Focussing on the idea that mankind must end before it can begin again in a more purified form, Aronofsky essentially re-enacts the Garden of Eden story in a different context.

From this point of view, Ray Winstone as Tubal-cain becomes a kind of reconstructed Lucifer or even a symbol for generic evil. Noah doesn’t encounter him in the Bible but here he does. In another ‘artistic’ liberty, Winstone tempts Noah’s son to ‘eat the apple’, as it were, i.e. to wreck the Ark and scupper Noah’s regenerative mission.

Noah is played by Russell Crowe, his sonorous tones ranging from pristine to vengeful as he struggles tortuously against the task he’s been set by ‘The Creator’ (a term preferred to ‘God’ by Aronofsky). Its most worrisome feature is the fact that he feels constrained to kill the daughters of Ham (Logan Lerman) and his adoptive daughter Ila (Emma Watson) if mankind is indeed to be eradicated. Here he more resembles Abraham than Noah.

Noah is resoundingly powerful.
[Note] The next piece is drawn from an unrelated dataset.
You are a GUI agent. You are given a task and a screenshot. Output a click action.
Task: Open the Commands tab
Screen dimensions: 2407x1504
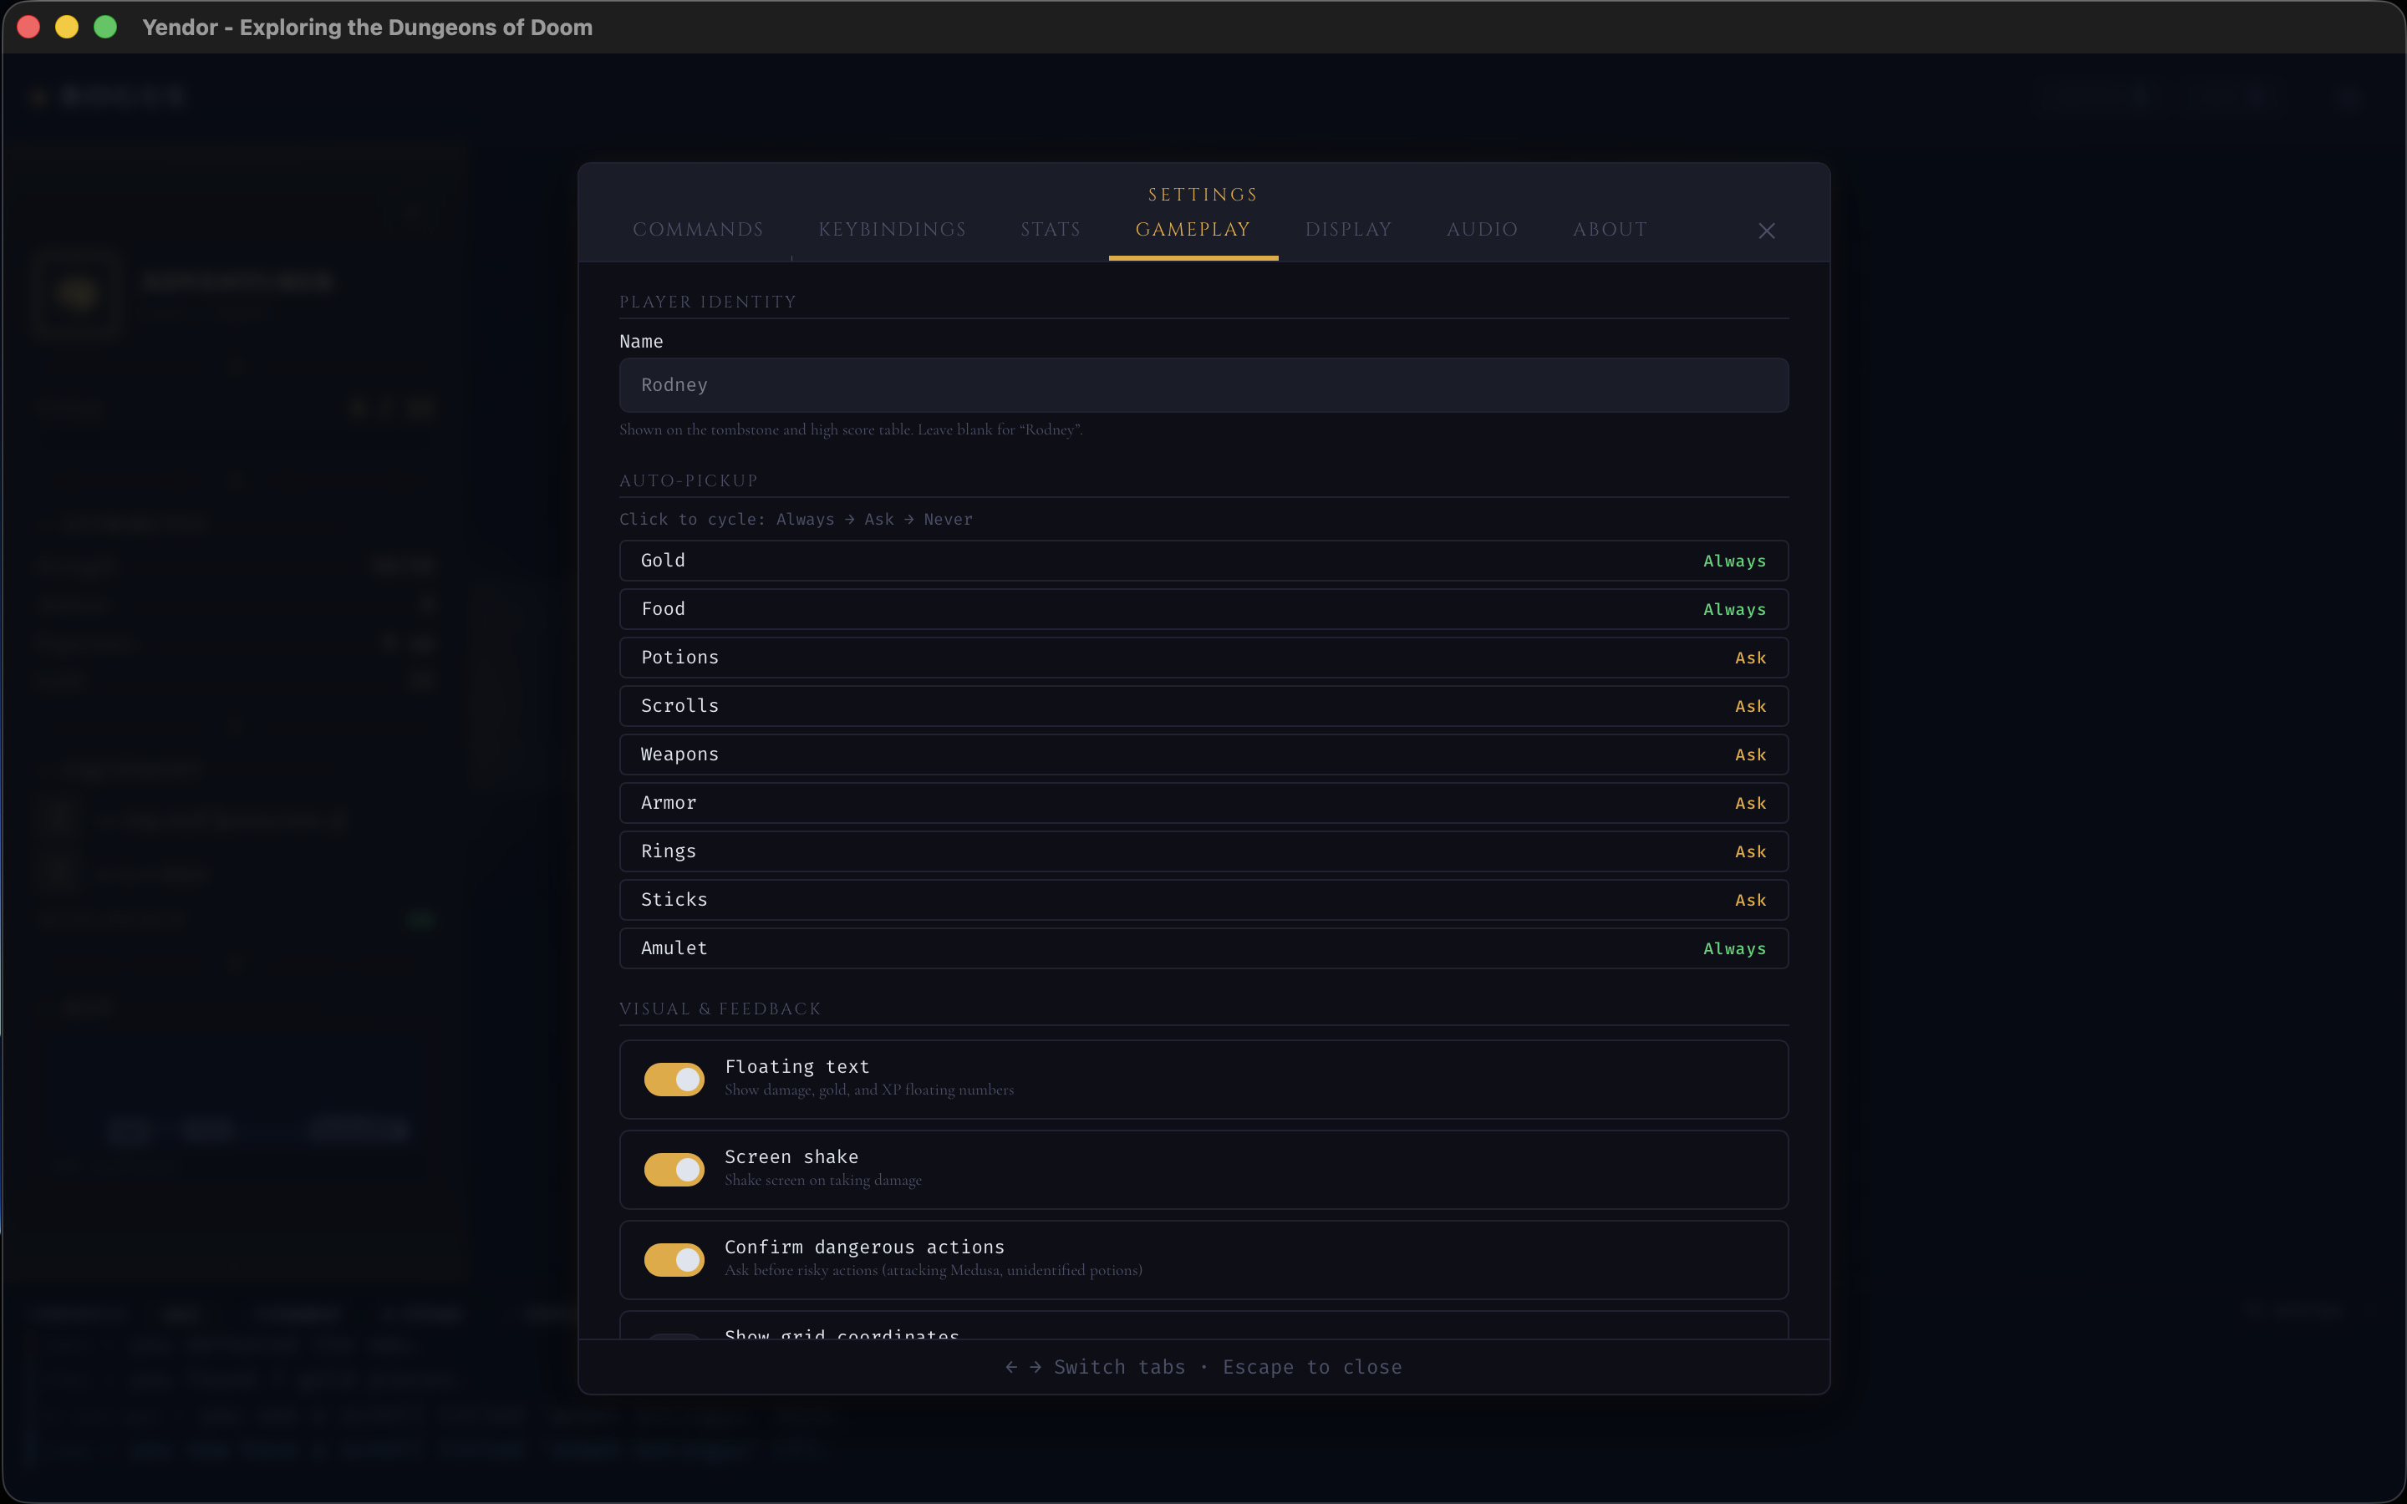(697, 229)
It will probably be used as a resource for secondary teachers for their Bible classes in time to come if they can get over the obvious scriptural incongruities. Crowe grows as an actor in the part. One can accept the fact that he doesn’t look anything like 500 years old, as he is in the Bible when he has his first child.

Rarely has Watson looked as captivating, especially in close-up. She traverses a huge emotional range as she both looks forward to and fears the immanent birth of her progeny. Jennifer Connelly is equally resonant as Noah’s wife Naameh, her support for her husband waning when she realises his mission could result in the killing of their own grandchildren. 

Aronofsky keeps the tension at a high pitch as he unleashes a cornucopia of special effects on us, most particularly with The Watchers, huge rock-encrusted creatures who represent the purgatorial need to atone for one’s sins.

They do this by helping Noah to build the ark and protecting him from Tubal-cain and his ferocious army. 

These feature slightly in the Books of Daniel and Enoch. Aronofsky has created them as symbolic constructs for fallen angels. They’re said to be derived from the biblical Nephilim, or human-angel hybrids. When they die their souls go to Heaven, thereby indicating the atonement is complete.

Noah cost $130 million to make. It looks it, but considering such a budget I was surprised Aronofsky hardly features the animals in the Ark at all, content with showing them to us as they approach it.

The second half of the film is all power, the first half more ominous. Waiting for the first drop of rain to fall is a bit like waiting for the alien to arrive in a science fiction film. When it does we’re suddenly in a different film.

To quote the minimalistic Crowe, “It begins”.